A significant number of home purchases in the East Bay are now being made with all cash. Photo: Joe Parks

As buyers strive to land a home in the East Bay’s overheated real estate market, a surprising number are throwing all-cash offers at the limited number of homes for sale, according to newly released data.

Nearly a quarter of all the home sales in Berkeley — 23.2% — were all cash between November 2016 and April 2017, according to real-estate brokerage Redfin. Given that the median sale price for a Berkeley home is around one million dollars, that’s a lot of cash.

Moreover, 26% of all Contra Costa County sales, and 16.5% of Alameda County sales, were all cash in the first quarter of this year, according to data from property website RealtyTrac.

“We see tons of all-cash offers coming through,” said Patty Flores, a real-estate agent at Red Oak Realty.

DJ Grubb, co-owner of The Grubb Company, said 38% of his company’s sales for a million dollars and up were all cash between May 2016 and May 2017. The company focuses on Piedmont, Berkeley, Oakland and Kensington.

The phenomenon has been building over the past five years, said real-estate agent Holly Rose. Other agents pegged it at around two or three years, but all agreed it’s a factor in East Bay home sales.

“The all-cash offer is really being driven by the competition between buyers over properties because of the low inventory,” said Marion Henon, co-owner and broker at Marvin Gardens.

“Low inventory” refers to the fact that there is a dearth of homes on the market, a condition that has existed for at least four years.

All cash home purchases in Berkeley. (The 22.4% figure for 2017 is January through mid-May 2017.) Source: Redfin

Because so many buyers are competing over so few properties, bidding wars are common, and buyers are adopting all sorts of ploys to get their offers accepted. Offering all cash gives buyers an advantage because it eliminates risk and saves time for the seller.

“With an all-cash offer, it’s possible to close in a week to 10 days,” said Sam Krueger, branch manager/loan adviser at Pinnacle Capital Mortgage in Kensington.

It can even be possible to close in as little as five to 10 days instead of the customary 17-30 days, Krueger said.

“There are not as many things to deal with. You don’t have to get an appraisal,” the branch manager said.

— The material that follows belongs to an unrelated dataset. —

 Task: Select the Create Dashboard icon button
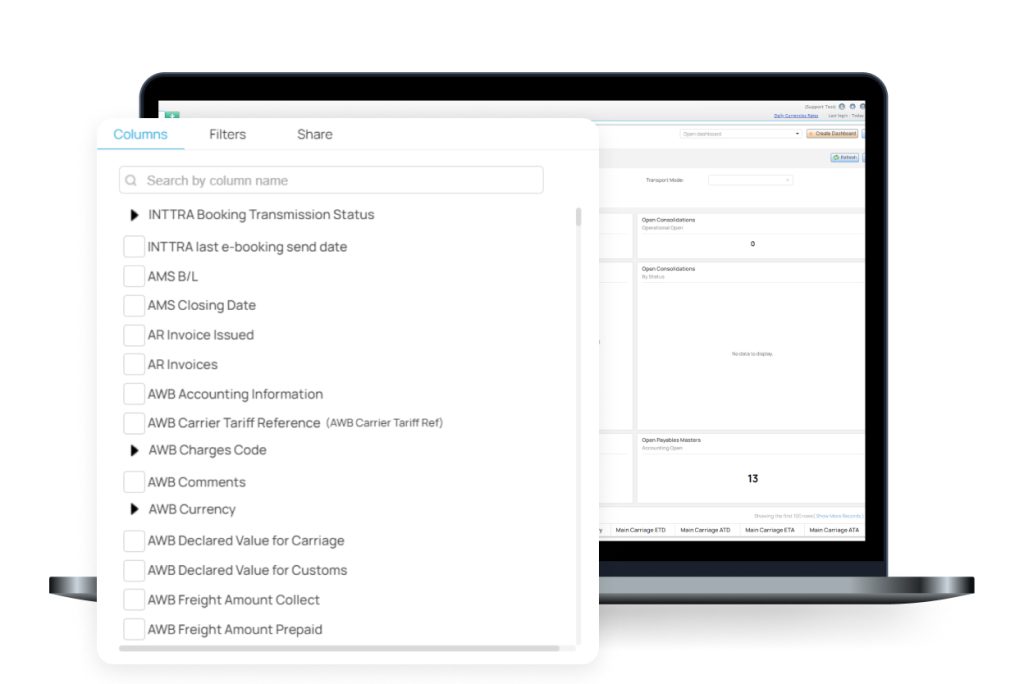(832, 133)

Krueger is referring to the fact that when a bank loans a buyer money for a mortgage, the bank requires an appraisal to make sure the amount it’s loaning is equal to the home’s value.

That not only takes time, but if the appraisal is below the price the buyer is offering, the buyer could end up stuck with the difference, and might even have to call off the deal.

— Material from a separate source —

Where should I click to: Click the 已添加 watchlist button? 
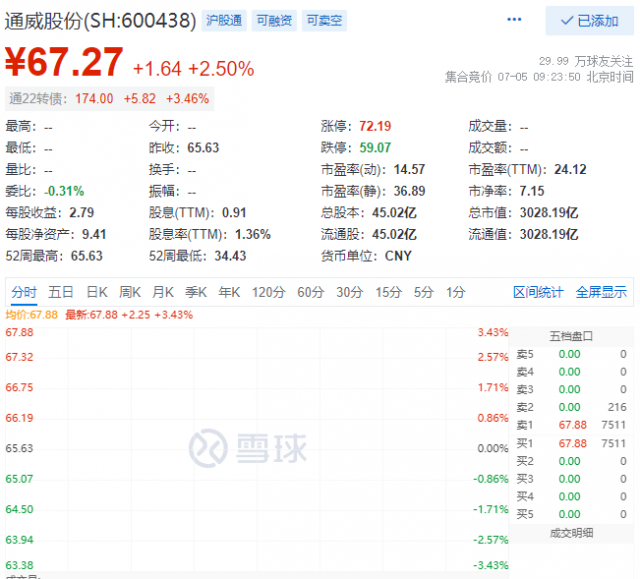pyautogui.click(x=588, y=21)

“When you have a loan in place it’s contingent on the appraisals, contingent on the inspection,” Flores said.

During the worst days of the foreclosure crisis, from approximately 2008 through early 2012, investors would pay cash for distressed properties and flip them or rent them out. Grubb, Flores and others said the latest all-cash phenomenon is different.

“There are very few such buyers presently,” Grubb said. “Most of our buyers are people who are in town or coming in from San Francisco. Lots of local movement, very few foreign investors.”

But if cash offers comprise 23.2% of the market, according to Redfin, that means the majority of sales do not involve such offers. Flores said, “I don’t want buyers (with mortgage loans) to be discouraged. They have plenty of opportunity.”

Agents said the majority of the all-cash buyers are concentrated at the upper end of the price scale, variously described as higher than $1.2 million or $1.5 million.

Flores said, “You’d think because they (buyers) are coming in all-cash they would be lowballing, but we’re not seeing that.”

All-cash sales of homes tend to be at the high-end of the market, homes listed at $1m and over. File photo: Creative Commons

Who are the people paying cash?

Which gives rise to the question: Who are the people who have upward of $1 million in cash to throw at a house?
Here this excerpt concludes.